Grimm has recently seen his music come to the forefront. Nationwide folk airplay and regional tours between theater gigs have put him on the folk music map. He’s also working to bring quality music to the Columbus area through his Americana Music Series. Upcoming productions include bluegrass band Special Consensus on April 30 and The Kossoy Sisters on June 11.
Grimm’s challenge now is to keep all his creative plates spinning.
Names is the current culmination of his collaboration with some of the Bloomington area’s best musicians. Grimm explained, “The players I use here, everyone lives within an hour of the studio. It struck me that this project is sort of a collective of musicians from the hill country area of south central Indiana. We’re all coming into the studio, putting our spin on this collection of tunes.”

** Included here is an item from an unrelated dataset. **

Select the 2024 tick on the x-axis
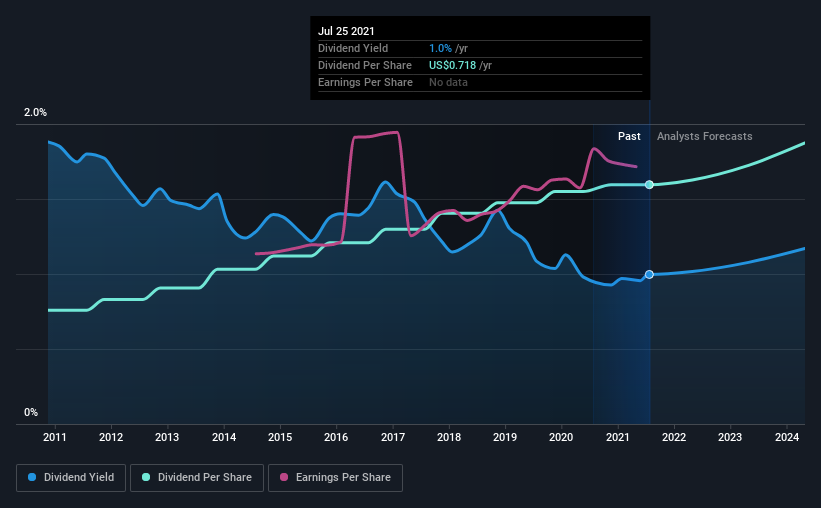[787, 437]
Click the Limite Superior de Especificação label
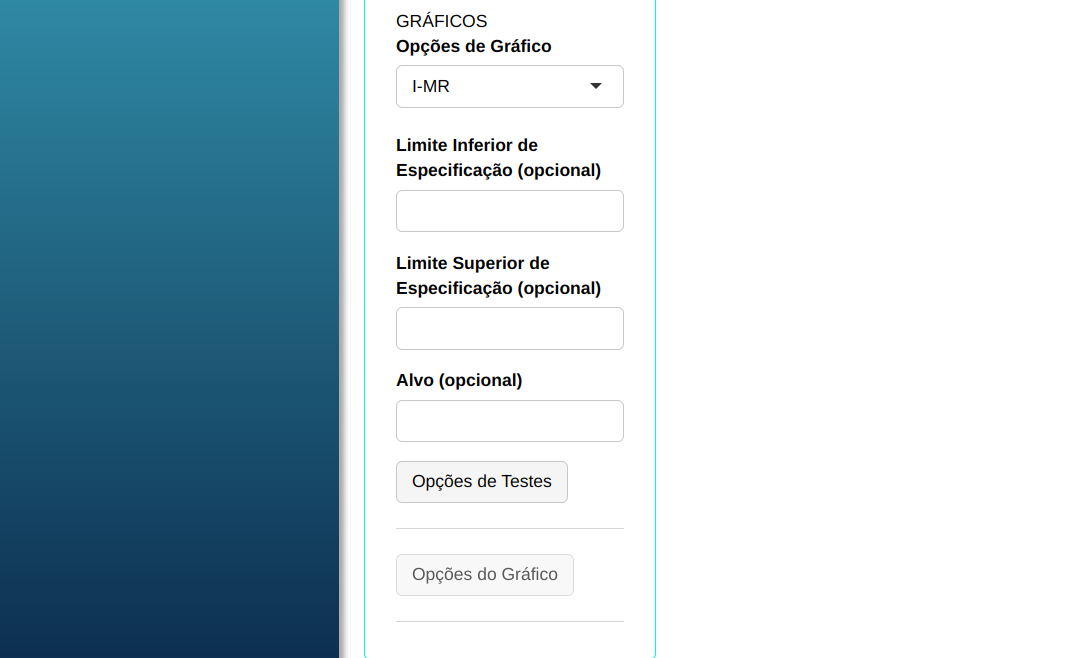Viewport: 1077px width, 658px height. pyautogui.click(x=473, y=263)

Names was recorded in rural Monroe County at Airtime Studios and features guests from the area folk and roots scene like Jason Wilber, Grey Larsen, Dan and Beth Lodge-Rigal, Gordon Bonham, Carrie Newcomer, Patt Webb. “I love working with Dave Weber at Airtime Studio,” Grimm declared. “That’s where I’ve done almost all of my recording. It’s out in the woods and I love the recording process.
“You don’t know what the hell is going to happen, but every once in a while you get some magic.
Stitched together in sequence on a CD, these golden moments in the studio come together into a conceptual album of songs. Grimm explained, “While I was gestating a bit with other songs and material it struck me to do covers. But, in the folk tradition, going back to songs that told stories while naming one main character. I thought to examine some of these name songs and put my own spin on them.”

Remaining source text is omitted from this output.